Muslims and Christians: An Interfaith Dialogue

By Joseph Fialkowski
Copy Editor

Last Wednesday, November 5, Reverend Dr. Walter Wagner spoke in Beers Lecture Hall as a guest speaker to the Interfaith Dialogue series. This event was held by Dr. Heon Kim, a religious studies and philosophy professor.

Last year, Dr. Martin Kafka of Lehigh University, spoke at the interfaith dialogue from the perspective of a Jewish Messianism.

Rev. Dr. Wagner was here to speak about interreligious dialogue from the Christian perspective. He is an ordained reverend and an academic specialist who, for fifty years, has dedicated himself to interreligious dialogue.

As an author, Rev. Dr. Wagner has written four books including “Opening the Qur’an,” published by the University of Notre Dame Press in 2008.

Currently he continues his work and service while lecturing at Moravian Theological Seminary.

The discussion began with secularism and modernity in the West as a whole as the focus of Muslim “rage.”

According to Bernard Lewis, Muslims have declared the USA the leading country of the West and modernity and this has caused it, as a country, to become the primary focus of Muslims’ disdain.

Several Christian and Muslim representatives were in attendance. Leonard Swidler and John Esposito were a couple of the representatives of the Christian view point.

Fatih Harpci as well as our own Dr. Kim are both Muslim representatives.

Rev. Dr. Wagner also spoke of the clash of current cultures and a remaking of world order within this country due to its complex structure and vague societal classifications.

“Dialogue is relational, transformative, deliberate, disciplined, patient, and persistent,” said Rev. Dr. Wagner.

He added, “It results in commitment, action, and cooperation, recognition of substantial similarities and acceptance of limits of belief.”

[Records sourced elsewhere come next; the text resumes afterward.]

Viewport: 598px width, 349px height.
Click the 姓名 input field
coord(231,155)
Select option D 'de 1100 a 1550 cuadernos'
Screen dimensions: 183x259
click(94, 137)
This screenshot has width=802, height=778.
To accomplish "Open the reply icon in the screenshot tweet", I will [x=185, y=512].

However, his use of the term “dialogue” may be a bit private as compared to the public definition, for there is a series of requirements that must occur in order for true “dialogue” to occur.

According to Rev. Dr. Wagner, there are five stipulations en totale, two of which are: “To be willing to be patient with an interlocutor’s version of one’s positions and to be clear in responding as well as being attentive to the interlocutor’s responses to one’s version of the interlocutor’s positions,” and, “To be willing to bear the criticisms and accusations of one’s own co-religionists for engaging is said activity, and to continue in the discussion.”

The ultimate goal of his colloquy, however, aims at building peace.

The key principle is to generate an ethos of responsibility and solidarity, due to the fact that we are all bound together on this single planet.

Rev. Dr. Wagner made it clear to note that “every religion has within itself those who believe their religion reigns supreme,” as to imply one individual person (or action for that matter) does not and cannot represent a culture or religion as whole.

Roughly seventy students attended the talk as well as several professors and general citizens.